INFORMATION -
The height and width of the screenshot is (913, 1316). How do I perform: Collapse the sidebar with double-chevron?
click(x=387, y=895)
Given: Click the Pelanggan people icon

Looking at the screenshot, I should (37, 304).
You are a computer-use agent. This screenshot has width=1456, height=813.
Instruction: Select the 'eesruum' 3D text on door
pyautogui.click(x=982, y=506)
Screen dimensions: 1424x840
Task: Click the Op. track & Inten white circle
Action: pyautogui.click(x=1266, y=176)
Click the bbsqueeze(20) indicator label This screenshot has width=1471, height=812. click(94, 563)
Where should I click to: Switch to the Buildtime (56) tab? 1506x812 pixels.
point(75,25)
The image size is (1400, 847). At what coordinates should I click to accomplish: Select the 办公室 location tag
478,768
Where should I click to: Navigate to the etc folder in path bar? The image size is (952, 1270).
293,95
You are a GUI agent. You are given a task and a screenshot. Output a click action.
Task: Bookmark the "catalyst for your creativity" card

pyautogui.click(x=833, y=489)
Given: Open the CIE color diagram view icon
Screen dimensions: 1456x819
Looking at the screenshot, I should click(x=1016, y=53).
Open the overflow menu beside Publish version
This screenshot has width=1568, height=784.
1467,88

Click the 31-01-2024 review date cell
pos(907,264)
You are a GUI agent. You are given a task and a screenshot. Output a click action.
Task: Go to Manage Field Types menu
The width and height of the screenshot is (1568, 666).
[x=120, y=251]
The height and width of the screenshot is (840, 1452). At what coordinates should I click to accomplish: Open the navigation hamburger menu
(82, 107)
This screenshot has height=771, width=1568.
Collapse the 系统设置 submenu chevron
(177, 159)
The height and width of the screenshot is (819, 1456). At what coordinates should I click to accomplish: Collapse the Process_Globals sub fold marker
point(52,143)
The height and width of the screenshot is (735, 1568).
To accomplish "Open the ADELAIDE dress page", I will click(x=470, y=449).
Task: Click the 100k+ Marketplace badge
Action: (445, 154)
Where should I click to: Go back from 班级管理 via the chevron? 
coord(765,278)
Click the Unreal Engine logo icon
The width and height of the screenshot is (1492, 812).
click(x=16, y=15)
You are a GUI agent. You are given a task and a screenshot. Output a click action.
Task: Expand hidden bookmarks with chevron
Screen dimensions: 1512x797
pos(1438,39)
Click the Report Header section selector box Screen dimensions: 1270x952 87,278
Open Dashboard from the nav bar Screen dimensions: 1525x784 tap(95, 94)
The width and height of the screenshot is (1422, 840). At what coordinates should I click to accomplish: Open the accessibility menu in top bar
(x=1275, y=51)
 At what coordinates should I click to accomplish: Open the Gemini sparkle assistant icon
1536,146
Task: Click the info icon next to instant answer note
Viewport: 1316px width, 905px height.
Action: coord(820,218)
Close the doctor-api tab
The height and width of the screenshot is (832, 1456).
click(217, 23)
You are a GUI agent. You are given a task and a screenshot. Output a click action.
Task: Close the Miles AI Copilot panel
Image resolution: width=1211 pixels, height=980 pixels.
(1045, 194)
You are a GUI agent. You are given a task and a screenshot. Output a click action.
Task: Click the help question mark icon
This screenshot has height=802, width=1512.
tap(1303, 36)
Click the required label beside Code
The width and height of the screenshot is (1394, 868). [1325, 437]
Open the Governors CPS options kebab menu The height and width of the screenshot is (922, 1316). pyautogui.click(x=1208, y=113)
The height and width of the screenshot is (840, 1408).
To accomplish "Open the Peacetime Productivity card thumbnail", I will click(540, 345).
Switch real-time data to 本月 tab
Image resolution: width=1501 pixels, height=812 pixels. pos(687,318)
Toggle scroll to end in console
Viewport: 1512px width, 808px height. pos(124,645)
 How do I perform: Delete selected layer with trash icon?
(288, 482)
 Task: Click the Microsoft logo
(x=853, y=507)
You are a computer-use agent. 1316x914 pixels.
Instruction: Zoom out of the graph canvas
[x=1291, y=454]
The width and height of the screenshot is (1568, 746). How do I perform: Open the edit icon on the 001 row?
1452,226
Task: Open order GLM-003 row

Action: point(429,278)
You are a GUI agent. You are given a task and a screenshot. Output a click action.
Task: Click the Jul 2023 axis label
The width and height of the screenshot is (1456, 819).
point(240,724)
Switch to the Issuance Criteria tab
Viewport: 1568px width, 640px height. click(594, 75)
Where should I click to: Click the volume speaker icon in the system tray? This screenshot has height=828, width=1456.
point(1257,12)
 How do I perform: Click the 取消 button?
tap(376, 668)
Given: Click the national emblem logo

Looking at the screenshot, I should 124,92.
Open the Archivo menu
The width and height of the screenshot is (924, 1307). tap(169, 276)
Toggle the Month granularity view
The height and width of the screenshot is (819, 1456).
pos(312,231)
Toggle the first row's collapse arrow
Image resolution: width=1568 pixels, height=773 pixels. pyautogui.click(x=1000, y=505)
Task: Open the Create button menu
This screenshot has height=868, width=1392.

TASK PROMPT -
All lines above containing the string "computer": copy each one.

SOLUTION TO THIS EXERCISE -
You are a computer-use agent. This screenshot has width=1456, height=813.
You are a computer-use agent. 1316x914 pixels.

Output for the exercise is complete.